▸ **Exercise aim**:
Everything from the line with "Click the Database Name input field" to the line with "Launch the Chords 1 clip in Session view" in the listing below, both lines included, needs to be copied exactly, apart from the pictures.

▸ **Recorded data**:
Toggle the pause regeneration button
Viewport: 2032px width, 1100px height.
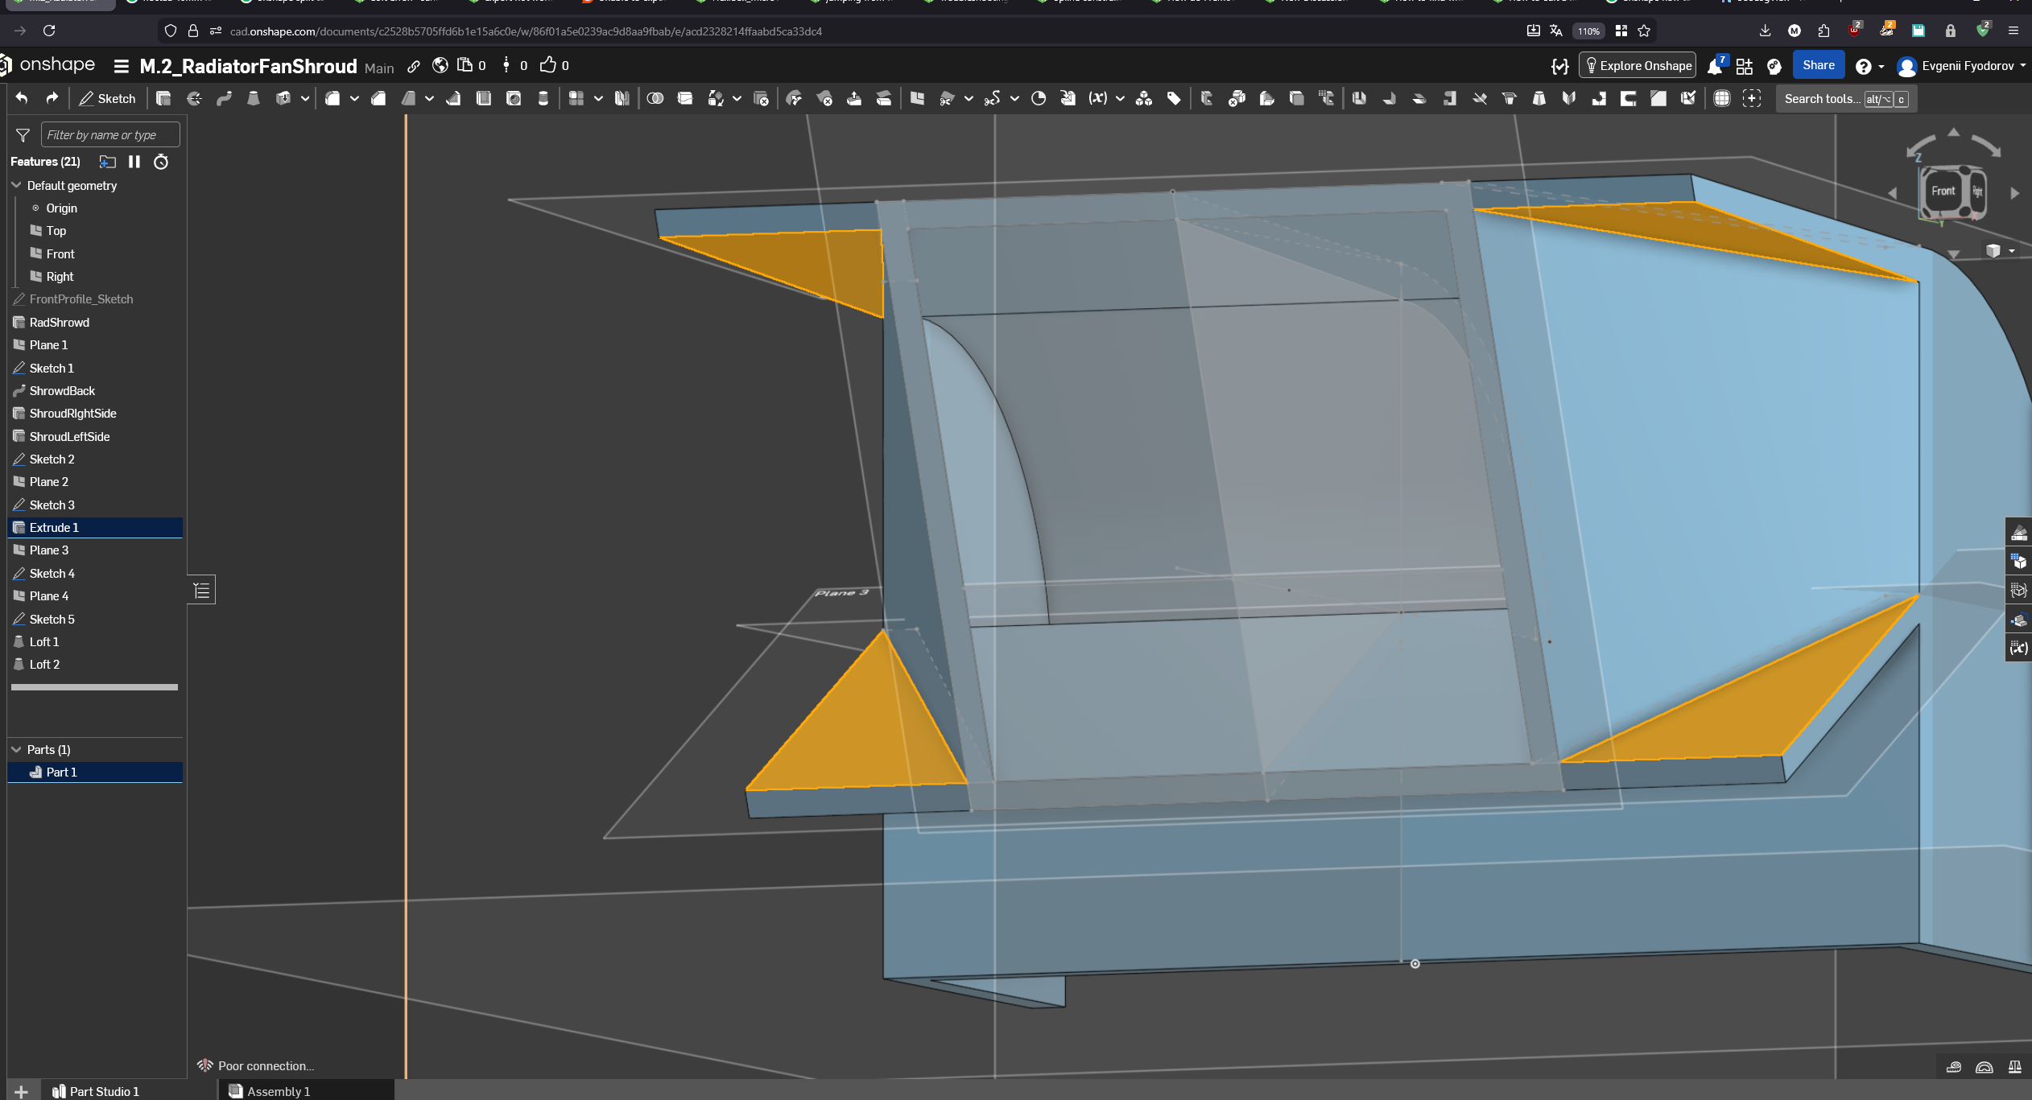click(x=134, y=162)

...

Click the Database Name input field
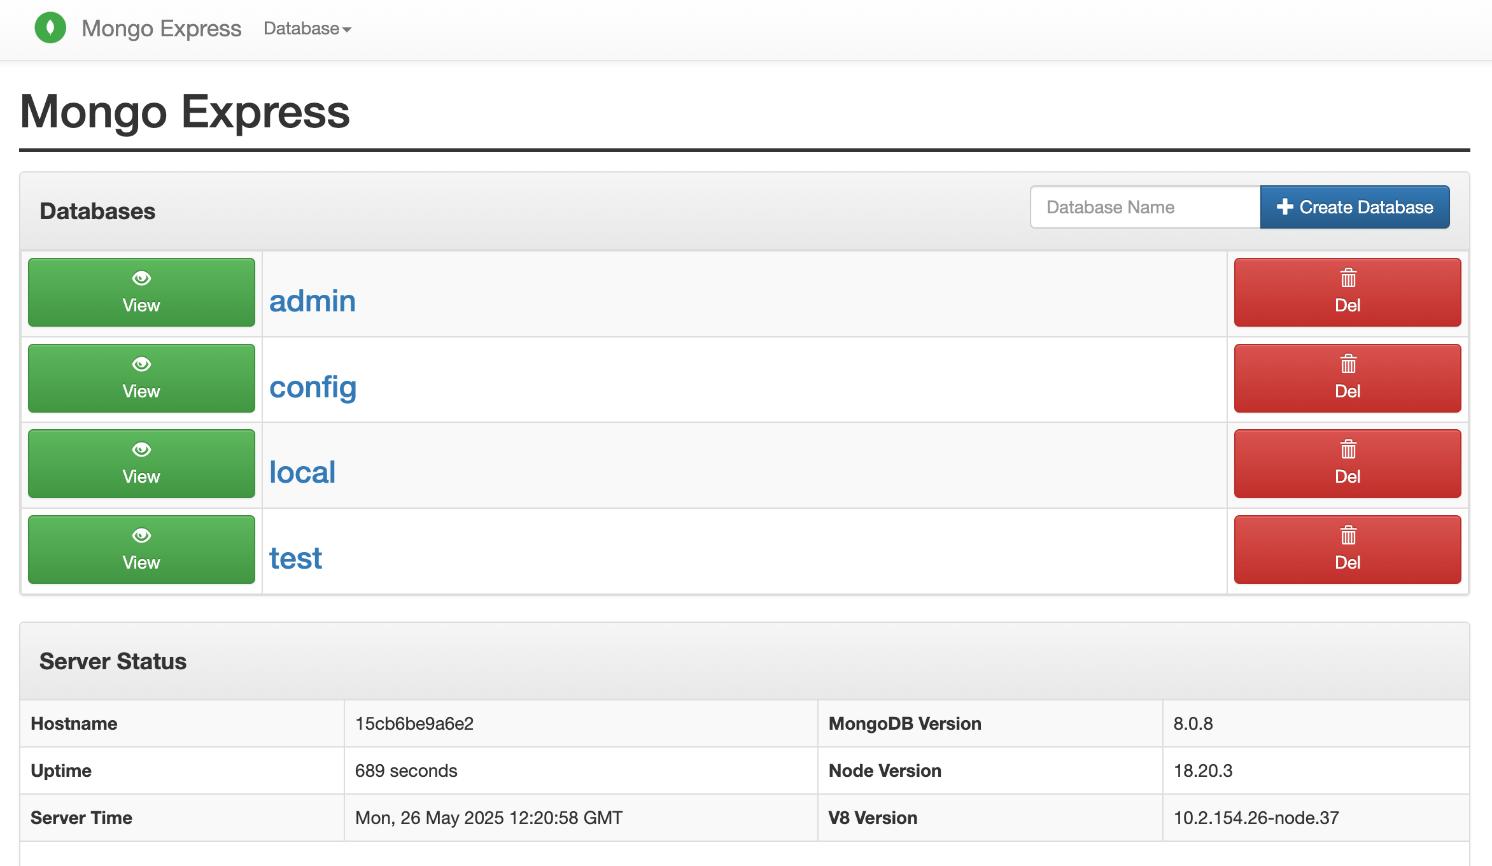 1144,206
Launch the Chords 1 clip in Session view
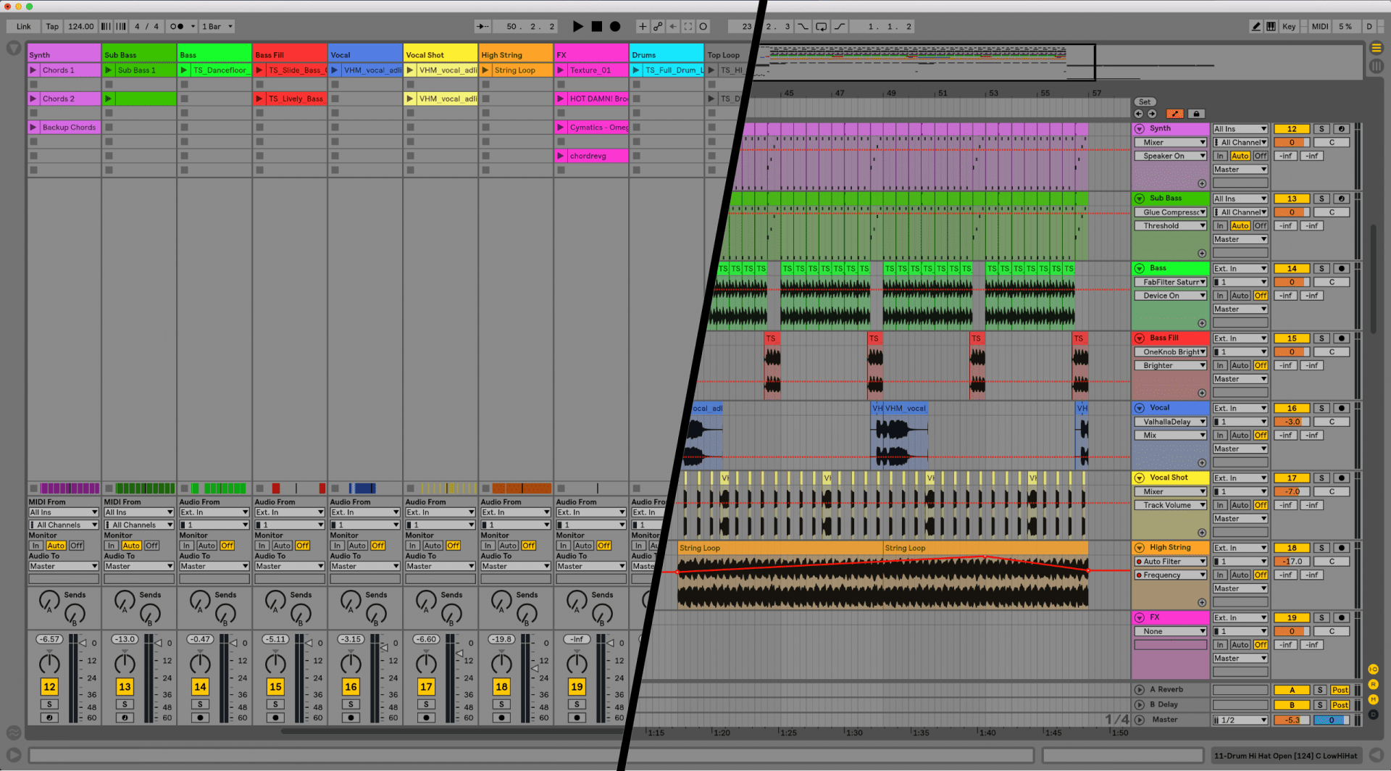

▸ **Solved problem**:
Click the Database Name input field
 1144,206
Launch the Chords 1 clip in Session view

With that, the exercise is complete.